> **Page**:
After moving to Limerick, Kelly became involved in the Irish Women’s Movement and co-founded both the Limerick Federation of Women’s Organisations and the Limerick Refuge for Battered Wives in 1974. She was administrator of the latter organisation, now called Adapt House, for 15 years. Her sense of the vulnerability of victimised women can be gauged by a letter published by The Irish Times in 1975 in which she laments that victims of domestic abuse are “the most cruelly treated of our citizens” and that many of the husbands of beaten women “regard the legal system as upholding their right to abuse and neglect their wives as they see it”.

The lack of legal support for abused women was a function of the prevailing moral ideology of the political and ecclesiastical authorities, which tended not to interfere too deeply into what they considered the private domain of the family. In mid-century Ireland this led to a veil of silence around the physical, sexual and psychological abuse of women in the home, and it was not until the 1970s and 1980s that feminist activists such as Kelly brought these issues to the public attention and pushed for changes in the law.

Kelly’s ceaseless advocacy for the rights of women in this period is echoed and eloquently reaffirmed in her writing. In a review of recent fiction by Irish women in 1984, the writer Susan McKay noted of Kelly that she is “one of the writers of today who has made a consistent stand ‘against the conventions of her times’ and for the ‘enoblement of womankind’. She does so with a sense of comedy which characterises all of the most sure-footed of our writers.”

> **Objective**:
In the passage on Kelly's activism, translate this sentence into Spanish: "Kelly’s ceaseless advocacy for the rights of women in this period is echoed and eloquently reaffirmed in her writing."

> **Information supplied**:
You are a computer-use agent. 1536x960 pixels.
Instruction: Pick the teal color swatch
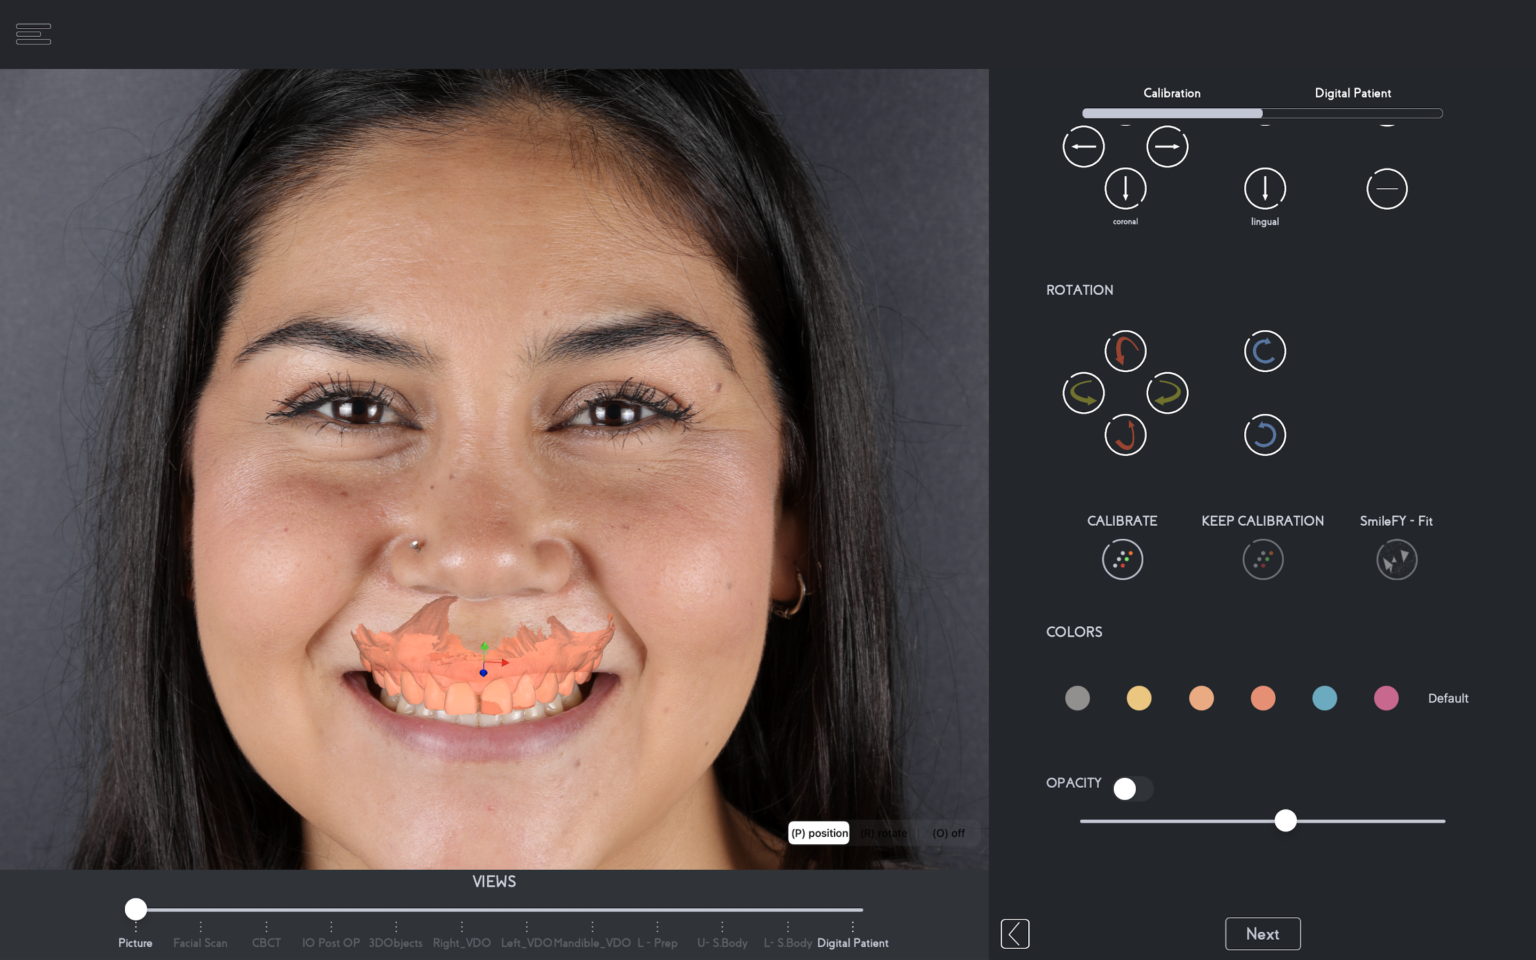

> **Output for this exercise**:
La incansable defensa de los derechos de las mujeres que Kelly llevó a cabo en este período encuentra eco y se reafirma con elocuencia en sus escritos.